“America First” in a Fragmented System: Why We Need to Build Together

“America First” is a powerful phrase—meant to inspire unity, strength, and national ambition. But beneath the surface, our economic development model tells a different story. Instead of a coordinated national strategy, we’ve built a fragmented system where regions compete against one another for the same jobs, funding, and innovation. What we face isn’t national progress—it’s regional isolation.

Across industries, companies are often restricted in where they can hire, expand, or collaborate. Venture-backed firms, for example, may be contractually bound to create jobs only in certain areas, with little flexibility to tap into talent or partnerships outside those boundaries. Sometimes, even working with an external supplier is discouraged or outright prohibited if they’re not locally based.

This isn’t just inefficient—it’s counterproductive. It limits innovation, inflates costs, and blocks the formation of the kind of regional-industrial ecosystems we need to grow critical sectors like aerospace, advanced manufacturing, and clean energy.

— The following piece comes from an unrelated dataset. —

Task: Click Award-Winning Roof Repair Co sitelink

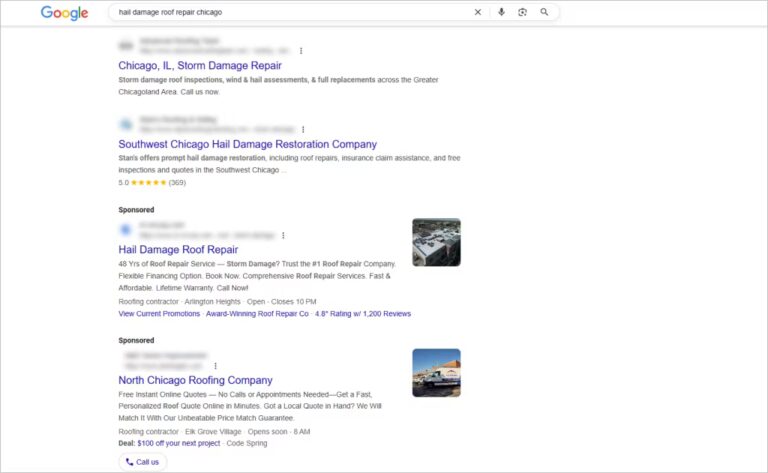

Instead of collaborating across regions with complementary strengths, we end up duplicating efforts, siloing talent, and incentivizing short-term wins over long-term impact.

One recent example speaks volumes: a manufacturing company shuttered operations in one area and moved 150 jobs elsewhere. The decision was driven in part by lower wages and looser employment regulations. This wasn’t about growth—it was about shifting pieces on a national chessboard. A zero-sum gain for one region meant a real loss for another, with no net benefit to the country.

This is what happens when policy encourages local protectionism rather than national cooperation. We pit communities against each other, chasing headlines and headcounts, instead of building integrated, future-ready ecosystems. Other global regions are taking a different approach—encouraging cross-border collaboration, aligning regional investments with national goals, and funding industrial growth with shared purpose. We should be doing the same.

To be clear, regional pride and local investment matter. But they should be part of a broader, strategic framework—not substitutes for it. Companies need the freedom to grow where it makes sense. Talent should be able to contribute from wherever it resides. And innovation should be guided by opportunity and purpose, not policy constraints.

The current model promotes a type of zero-sum thinking that hurts the country’s long-term industrial health. While some regions secure temporary gains, the nation as a whole suffers from inefficiency and a lack of coordination. We need to shift our perspective—not just to grow faster, but to grow smarter.

Thankfully, there are signs of change. The current administration has begun laying the groundwork for a more unified, future-oriented industrial policy. Recent federal investments in infrastructure, clean energy, semiconductor manufacturing, and workforce development signal a clear shift in direction: toward national resilience, coordination, and long-term growth.

These initiatives are starting to unlock the potential for cross-regional cooperation. They’re encouraging the creation of advanced manufacturing hubs, workforce pipelines, and supply chain resilience programs that can operate across boundaries—not in spite of them.

But policy can only go so far.

It’s now on us—the industry, the builders, the entrepreneurs, the investors—to deliver.

We must think beyond borders. We must align around shared outcomes. And we must build the kind of resilient, interconnected, and dynamic industrial base that doesn’t just respond to global competition—but sets the standard for it.

“America First” can’t just be a slogan. It must become a strategy.

Not one rooted in fragmented efforts and regional isolation—but one built on shared ambition, smart cooperation, and collective action.

Let’s stop measuring success by how many jobs move from one community to another—and start measuring it by how many we create together.

The foundation is being laid. Now it’s time to build on it—together.